§ Data extract:

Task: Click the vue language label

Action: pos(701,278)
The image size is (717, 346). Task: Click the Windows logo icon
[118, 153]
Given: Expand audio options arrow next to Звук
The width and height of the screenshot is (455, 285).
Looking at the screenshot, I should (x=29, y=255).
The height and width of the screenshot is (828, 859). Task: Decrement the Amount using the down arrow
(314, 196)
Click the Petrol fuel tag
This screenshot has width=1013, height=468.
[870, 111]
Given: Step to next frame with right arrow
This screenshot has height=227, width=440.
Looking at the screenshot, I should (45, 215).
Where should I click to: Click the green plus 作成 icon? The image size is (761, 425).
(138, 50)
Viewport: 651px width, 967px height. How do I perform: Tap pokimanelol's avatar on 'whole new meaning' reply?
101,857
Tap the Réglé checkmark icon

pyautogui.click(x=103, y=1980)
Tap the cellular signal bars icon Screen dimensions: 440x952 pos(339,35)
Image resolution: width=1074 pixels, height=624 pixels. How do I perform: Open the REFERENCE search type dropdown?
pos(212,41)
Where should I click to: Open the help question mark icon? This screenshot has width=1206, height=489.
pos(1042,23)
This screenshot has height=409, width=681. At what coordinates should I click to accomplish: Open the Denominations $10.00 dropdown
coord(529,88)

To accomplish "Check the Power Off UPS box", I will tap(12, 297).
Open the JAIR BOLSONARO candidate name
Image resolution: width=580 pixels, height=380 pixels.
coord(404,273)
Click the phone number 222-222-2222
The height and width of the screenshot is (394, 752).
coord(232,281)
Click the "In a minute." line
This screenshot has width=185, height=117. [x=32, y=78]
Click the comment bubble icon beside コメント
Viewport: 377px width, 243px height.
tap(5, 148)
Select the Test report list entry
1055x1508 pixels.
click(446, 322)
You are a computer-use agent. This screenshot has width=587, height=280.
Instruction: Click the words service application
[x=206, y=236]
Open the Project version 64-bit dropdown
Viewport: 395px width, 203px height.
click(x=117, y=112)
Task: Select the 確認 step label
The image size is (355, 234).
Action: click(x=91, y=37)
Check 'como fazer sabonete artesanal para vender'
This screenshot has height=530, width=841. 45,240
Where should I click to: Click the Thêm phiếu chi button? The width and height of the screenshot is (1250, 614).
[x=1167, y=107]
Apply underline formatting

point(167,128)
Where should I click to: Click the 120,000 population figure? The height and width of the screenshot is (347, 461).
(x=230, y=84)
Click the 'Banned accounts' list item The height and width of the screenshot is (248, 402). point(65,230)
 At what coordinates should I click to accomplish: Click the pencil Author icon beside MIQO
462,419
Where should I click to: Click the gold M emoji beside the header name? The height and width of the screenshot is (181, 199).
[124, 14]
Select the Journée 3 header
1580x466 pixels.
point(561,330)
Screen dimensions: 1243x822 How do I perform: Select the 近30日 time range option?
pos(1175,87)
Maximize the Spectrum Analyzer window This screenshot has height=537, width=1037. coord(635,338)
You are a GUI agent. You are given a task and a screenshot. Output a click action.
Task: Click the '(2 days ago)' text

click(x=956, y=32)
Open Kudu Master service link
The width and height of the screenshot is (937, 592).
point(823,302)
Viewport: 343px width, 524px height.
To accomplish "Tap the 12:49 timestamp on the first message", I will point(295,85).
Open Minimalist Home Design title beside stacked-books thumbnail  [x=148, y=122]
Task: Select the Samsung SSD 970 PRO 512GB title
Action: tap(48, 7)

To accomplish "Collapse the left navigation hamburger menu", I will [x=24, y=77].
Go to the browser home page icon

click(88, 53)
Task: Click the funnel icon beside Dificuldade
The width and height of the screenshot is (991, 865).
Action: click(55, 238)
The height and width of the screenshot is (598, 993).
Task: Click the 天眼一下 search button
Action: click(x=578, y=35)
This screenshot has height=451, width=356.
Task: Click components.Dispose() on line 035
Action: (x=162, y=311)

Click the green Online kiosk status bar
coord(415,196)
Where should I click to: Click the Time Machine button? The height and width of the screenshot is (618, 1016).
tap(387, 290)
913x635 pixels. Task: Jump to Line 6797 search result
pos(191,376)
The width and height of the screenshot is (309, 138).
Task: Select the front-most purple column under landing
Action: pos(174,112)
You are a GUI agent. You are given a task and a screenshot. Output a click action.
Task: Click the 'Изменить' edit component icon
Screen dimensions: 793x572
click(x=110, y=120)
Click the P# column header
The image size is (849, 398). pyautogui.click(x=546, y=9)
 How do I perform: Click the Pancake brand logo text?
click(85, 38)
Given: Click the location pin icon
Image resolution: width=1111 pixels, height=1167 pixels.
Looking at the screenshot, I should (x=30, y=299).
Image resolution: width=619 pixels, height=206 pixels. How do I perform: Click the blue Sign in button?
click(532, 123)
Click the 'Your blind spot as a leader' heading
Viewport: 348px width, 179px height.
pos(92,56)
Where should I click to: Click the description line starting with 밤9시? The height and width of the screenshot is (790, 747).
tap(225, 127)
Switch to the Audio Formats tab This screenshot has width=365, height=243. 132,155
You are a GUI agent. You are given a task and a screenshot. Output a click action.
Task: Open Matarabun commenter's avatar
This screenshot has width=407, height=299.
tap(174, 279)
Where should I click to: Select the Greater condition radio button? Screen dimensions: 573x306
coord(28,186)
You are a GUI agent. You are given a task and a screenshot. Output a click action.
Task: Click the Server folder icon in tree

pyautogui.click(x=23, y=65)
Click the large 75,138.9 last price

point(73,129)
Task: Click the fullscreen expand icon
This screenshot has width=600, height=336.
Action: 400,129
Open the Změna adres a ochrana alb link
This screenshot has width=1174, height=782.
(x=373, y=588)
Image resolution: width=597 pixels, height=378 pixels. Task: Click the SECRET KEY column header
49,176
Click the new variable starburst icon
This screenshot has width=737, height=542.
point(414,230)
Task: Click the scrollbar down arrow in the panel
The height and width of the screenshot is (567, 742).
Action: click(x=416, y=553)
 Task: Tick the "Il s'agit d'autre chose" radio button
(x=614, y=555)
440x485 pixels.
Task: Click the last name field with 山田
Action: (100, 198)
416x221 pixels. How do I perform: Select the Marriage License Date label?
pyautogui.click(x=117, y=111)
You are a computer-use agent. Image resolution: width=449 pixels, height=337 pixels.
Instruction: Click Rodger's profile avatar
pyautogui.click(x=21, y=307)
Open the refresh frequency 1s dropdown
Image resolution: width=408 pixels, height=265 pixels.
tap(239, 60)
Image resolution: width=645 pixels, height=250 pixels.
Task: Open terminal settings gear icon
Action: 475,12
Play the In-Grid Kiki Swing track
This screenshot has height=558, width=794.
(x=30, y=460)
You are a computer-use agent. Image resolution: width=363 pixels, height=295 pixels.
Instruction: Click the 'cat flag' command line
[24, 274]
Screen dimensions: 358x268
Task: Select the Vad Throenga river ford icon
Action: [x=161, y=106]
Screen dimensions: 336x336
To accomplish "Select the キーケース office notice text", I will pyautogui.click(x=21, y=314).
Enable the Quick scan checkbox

§ Required work: I'd like all of the entries written out again exactly as they appear above.

§ Reply to the task:
Task: Click the vue language label

Action: pos(701,278)
The image size is (717, 346). Task: Click the Windows logo icon
[118, 153]
Given: Expand audio options arrow next to Звук
The width and height of the screenshot is (455, 285).
Looking at the screenshot, I should (x=29, y=255).
The height and width of the screenshot is (828, 859). Task: Decrement the Amount using the down arrow
(314, 196)
Click the Petrol fuel tag
This screenshot has width=1013, height=468.
[870, 111]
Given: Step to next frame with right arrow
This screenshot has height=227, width=440.
Looking at the screenshot, I should (45, 215).
Where should I click to: Click the green plus 作成 icon? The image size is (761, 425).
(138, 50)
Viewport: 651px width, 967px height. How do I perform: Tap pokimanelol's avatar on 'whole new meaning' reply?
101,857
Tap the Réglé checkmark icon

pyautogui.click(x=103, y=1980)
Tap the cellular signal bars icon Screen dimensions: 440x952 pos(339,35)
Image resolution: width=1074 pixels, height=624 pixels. How do I perform: Open the REFERENCE search type dropdown?
pos(212,41)
Where should I click to: Open the help question mark icon? This screenshot has width=1206, height=489.
pos(1042,23)
This screenshot has height=409, width=681. At what coordinates should I click to accomplish: Open the Denominations $10.00 dropdown
coord(529,88)

To accomplish "Check the Power Off UPS box", I will tap(12, 297).
Open the JAIR BOLSONARO candidate name
Image resolution: width=580 pixels, height=380 pixels.
coord(404,273)
Click the phone number 222-222-2222
The height and width of the screenshot is (394, 752).
coord(232,281)
Click the "In a minute." line
This screenshot has width=185, height=117. [x=32, y=78]
Click the comment bubble icon beside コメント
Viewport: 377px width, 243px height.
tap(5, 148)
Select the Test report list entry
1055x1508 pixels.
click(446, 322)
You are a computer-use agent. This screenshot has width=587, height=280.
Instruction: Click the words service application
[x=206, y=236]
Open the Project version 64-bit dropdown
Viewport: 395px width, 203px height.
click(x=117, y=112)
Task: Select the 確認 step label
The image size is (355, 234).
Action: click(x=91, y=37)
Check 'como fazer sabonete artesanal para vender'
This screenshot has height=530, width=841. 45,240
Where should I click to: Click the Thêm phiếu chi button? The width and height of the screenshot is (1250, 614).
[x=1167, y=107]
Apply underline formatting

point(167,128)
Where should I click to: Click the 120,000 population figure? The height and width of the screenshot is (347, 461).
(x=230, y=84)
Click the 'Banned accounts' list item The height and width of the screenshot is (248, 402). point(65,230)
 At what coordinates should I click to accomplish: Click the pencil Author icon beside MIQO
462,419
Where should I click to: Click the gold M emoji beside the header name? The height and width of the screenshot is (181, 199).
[124, 14]
Select the Journée 3 header
1580x466 pixels.
point(561,330)
Screen dimensions: 1243x822 How do I perform: Select the 近30日 time range option?
pos(1175,87)
Maximize the Spectrum Analyzer window This screenshot has height=537, width=1037. coord(635,338)
You are a GUI agent. You are given a task and a screenshot. Output a click action.
Task: Click the '(2 days ago)' text

click(x=956, y=32)
Open Kudu Master service link
The width and height of the screenshot is (937, 592).
point(823,302)
Viewport: 343px width, 524px height.
To accomplish "Tap the 12:49 timestamp on the first message", I will point(295,85).
Open Minimalist Home Design title beside stacked-books thumbnail  [x=148, y=122]
Task: Select the Samsung SSD 970 PRO 512GB title
Action: tap(48, 7)

To accomplish "Collapse the left navigation hamburger menu", I will [x=24, y=77].
Go to the browser home page icon

click(88, 53)
Task: Click the funnel icon beside Dificuldade
The width and height of the screenshot is (991, 865).
Action: click(55, 238)
The height and width of the screenshot is (598, 993).
Task: Click the 天眼一下 search button
Action: click(x=578, y=35)
This screenshot has height=451, width=356.
Task: Click components.Dispose() on line 035
Action: (x=162, y=311)

Click the green Online kiosk status bar
coord(415,196)
Where should I click to: Click the Time Machine button? The height and width of the screenshot is (618, 1016).
tap(387, 290)
913x635 pixels. Task: Jump to Line 6797 search result
pos(191,376)
The width and height of the screenshot is (309, 138).
Task: Select the front-most purple column under landing
Action: pos(174,112)
You are a GUI agent. You are given a task and a screenshot. Output a click action.
Task: Click the 'Изменить' edit component icon
Screen dimensions: 793x572
click(x=110, y=120)
Click the P# column header
The image size is (849, 398). pyautogui.click(x=546, y=9)
 How do I perform: Click the Pancake brand logo text?
click(85, 38)
Given: Click the location pin icon
Image resolution: width=1111 pixels, height=1167 pixels.
Looking at the screenshot, I should (x=30, y=299).
Image resolution: width=619 pixels, height=206 pixels. How do I perform: Click the blue Sign in button?
click(532, 123)
Click the 'Your blind spot as a leader' heading
Viewport: 348px width, 179px height.
pos(92,56)
Where should I click to: Click the description line starting with 밤9시? The height and width of the screenshot is (790, 747).
tap(225, 127)
Switch to the Audio Formats tab This screenshot has width=365, height=243. 132,155
You are a GUI agent. You are given a task and a screenshot. Output a click action.
Task: Open Matarabun commenter's avatar
This screenshot has width=407, height=299.
tap(174, 279)
Where should I click to: Select the Greater condition radio button? Screen dimensions: 573x306
coord(28,186)
You are a GUI agent. You are given a task and a screenshot. Output a click action.
Task: Click the Server folder icon in tree

pyautogui.click(x=23, y=65)
Click the large 75,138.9 last price

point(73,129)
Task: Click the fullscreen expand icon
This screenshot has width=600, height=336.
Action: 400,129
Open the Změna adres a ochrana alb link
This screenshot has width=1174, height=782.
(x=373, y=588)
Image resolution: width=597 pixels, height=378 pixels. Task: Click the SECRET KEY column header
49,176
Click the new variable starburst icon
This screenshot has width=737, height=542.
point(414,230)
Task: Click the scrollbar down arrow in the panel
The height and width of the screenshot is (567, 742).
Action: click(x=416, y=553)
 Task: Tick the "Il s'agit d'autre chose" radio button
(x=614, y=555)
440x485 pixels.
Task: Click the last name field with 山田
Action: (100, 198)
416x221 pixels. How do I perform: Select the Marriage License Date label?
pyautogui.click(x=117, y=111)
You are a computer-use agent. Image resolution: width=449 pixels, height=337 pixels.
Instruction: Click Rodger's profile avatar
pyautogui.click(x=21, y=307)
Open the refresh frequency 1s dropdown
Image resolution: width=408 pixels, height=265 pixels.
tap(239, 60)
Image resolution: width=645 pixels, height=250 pixels.
Task: Open terminal settings gear icon
Action: 475,12
Play the In-Grid Kiki Swing track
This screenshot has height=558, width=794.
(x=30, y=460)
You are a computer-use agent. Image resolution: width=363 pixels, height=295 pixels.
Instruction: Click the 'cat flag' command line
[24, 274]
Screen dimensions: 358x268
Task: Select the Vad Throenga river ford icon
Action: [x=161, y=106]
Screen dimensions: 336x336
To accomplish "Select the キーケース office notice text", I will pyautogui.click(x=21, y=314).
Enable the Quick scan checkbox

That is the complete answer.